Salvajson uses PythonMonkey to create a bridge between Python and JavaScript, allowing it to leverage the powerful jsonic parser. When you pass a JSON string to `salvage()`:

1. The string is passed to the JavaScript runtime
2. jsonic attempts to parse and fix the JSON
3. The fixed JSON is returned to Python as a string

## License

Apache License 2.0 - see LICENSE file for details.

## Contributing

Contributions are welcome! Please feel free to submit a Pull Request.

## Credits

- [jsonic](https://github.com/rjrodger/jsonic) - The lenient JSON parser in JavaScript
- [PythonMonkey](https://github.com/Distributive-Network/PythonMonkey) - Python-JavaScript bridge

## About the `jsonic` lenient JSON parser

[`jsonic`](https://github.com/rjrodger/jsonic) is a JavaScript library that provides a more lenient and extensible JSON parser. Unlike the standard `JSON.parse`, `jsonic` allows for a more flexible syntax, making it easier to work with human-written JSON-like data. This article provides a detailed technical overview of how `jsonic` works, exploring its architecture, parsing process, and extensibility features.

### Core Architecture

At its core, `jsonic` is built around two primary components:

1. **Lexer (Tokenizer):** The lexer's role is to break down the input string into a stream of tokens. Each token represents a meaningful unit of the input, such as a string, number, keyword, or punctuation. The lexer in `jsonic` is highly configurable, allowing users to define custom token types and matching rules.

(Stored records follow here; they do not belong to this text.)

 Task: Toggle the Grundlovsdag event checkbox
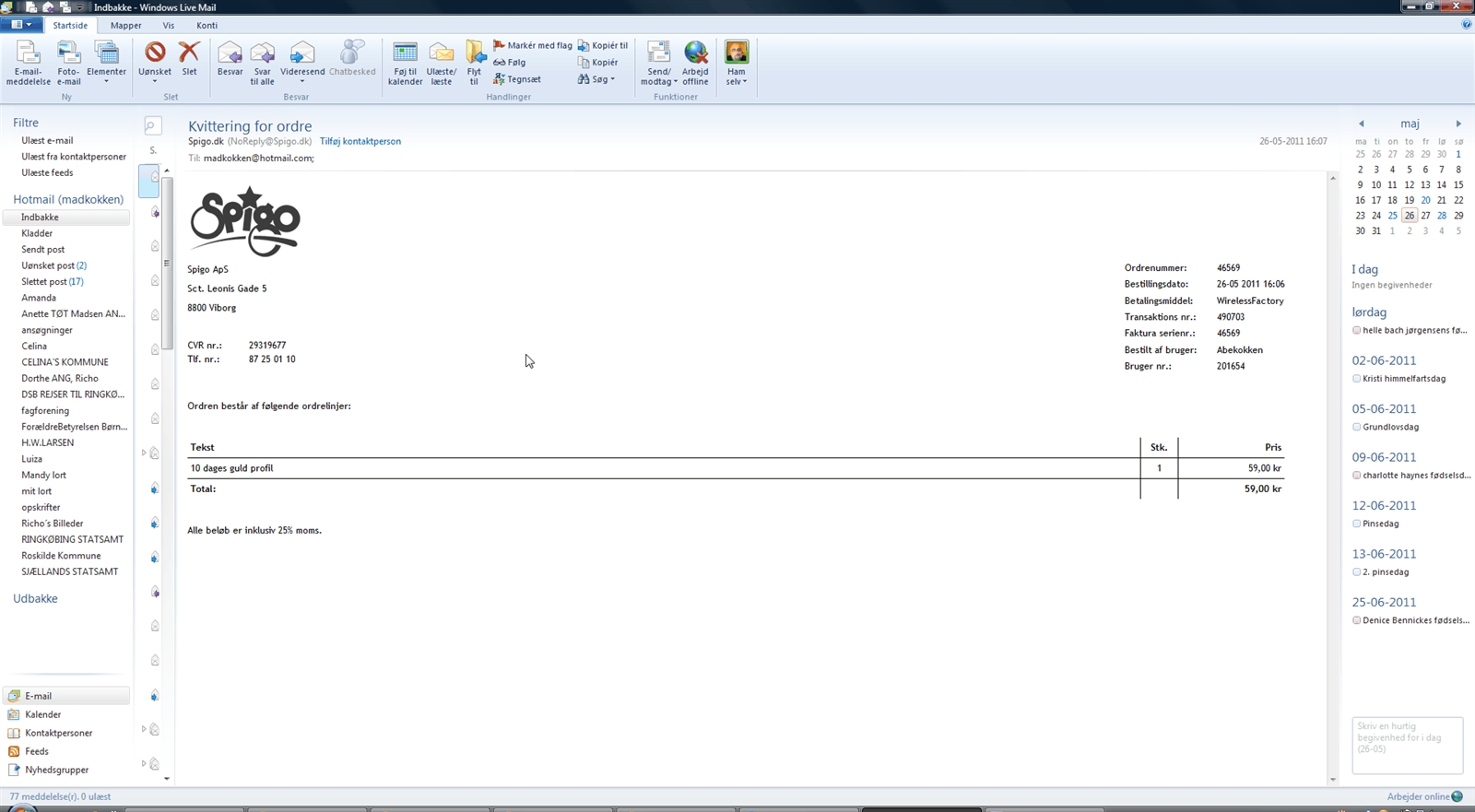click(x=1356, y=427)
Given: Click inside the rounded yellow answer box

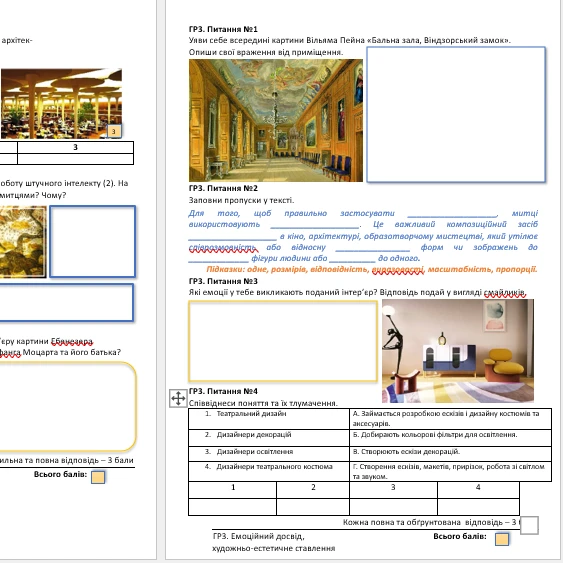Looking at the screenshot, I should (68, 406).

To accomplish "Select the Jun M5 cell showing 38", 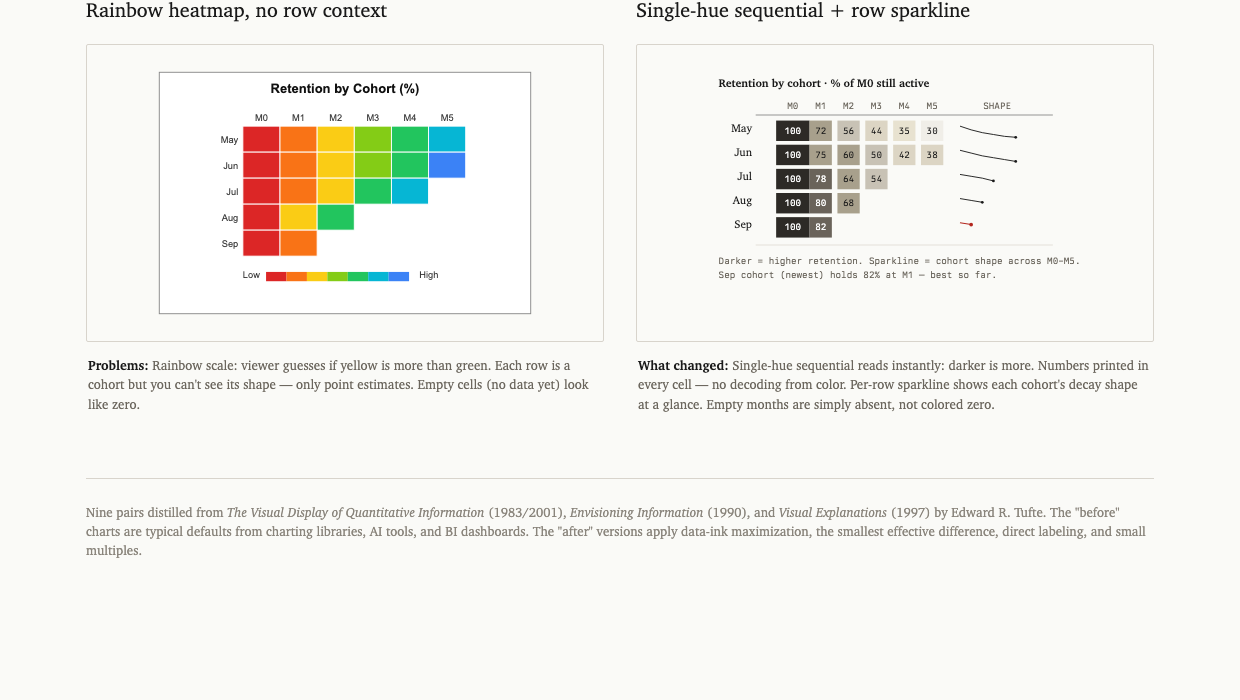I will click(932, 155).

2. **Parser:** The parser takes the token stream generated by the lexer and constructs an Abstract Syntax Tree (AST) based on a predefined grammar. This grammar defines the rules of the `jsonic` syntax, including how tokens can be combined to form valid JSON structures.

The parser utilizes a recursive descent parsing strategy. This approach involves defining a set of functions, each responsible for parsing a specific grammar rule. These functions recursively call each other to parse nested structures.

### Parsing Process

The parsing process in `jsonic` can be summarized as follows:

1. **Initialization:** When `Jsonic()` is called, it initializes a new parser instance with the default or user-provided options. The options control various aspects of the parsing process, including the allowed syntax, error handling, and plugin configurations.
2. **Lexing:** The input string is passed to the lexer, which scans the string character by character. The lexer uses regular expressions and custom matching functions (as defined in the options) to identify and extract tokens. Each token is represented by an object containing its type, value, and location in the source string.
3. **Parsing:** The parser receives the stream of tokens from the lexer. It uses a set of parsing rules, defined by the `jsonic` grammar, to construct an AST. The parser starts with a top-level rule (typically 'val') and recursively applies other rules based on the current token and the grammar.
4. **AST Construction:** As the parser applies the rules, it builds an AST that represents the structure of the input data. The AST is a hierarchical tree structure where each node corresponds to a grammar rule or a token.
5. **Result:** Once the entire input has been parsed, the parser returns the root node of the AST. This node represents the parsed JSON value, which can be a primitive value, an object, or an array.

### Grammar Definition

The grammar of `jsonic` is defined using a set of rules. Each rule specifies how a particular syntactic construct can be recognized and parsed. Rules are defined using the `jsonic.rule()` method, which takes a rule name and a rule definer function.

A rule definer function takes a `RuleSpec` object and modifies it to define the rule's behavior. It primarily uses the `open` and `close` methods to specify the token sequences that mark the beginning and end of a rule, respectively.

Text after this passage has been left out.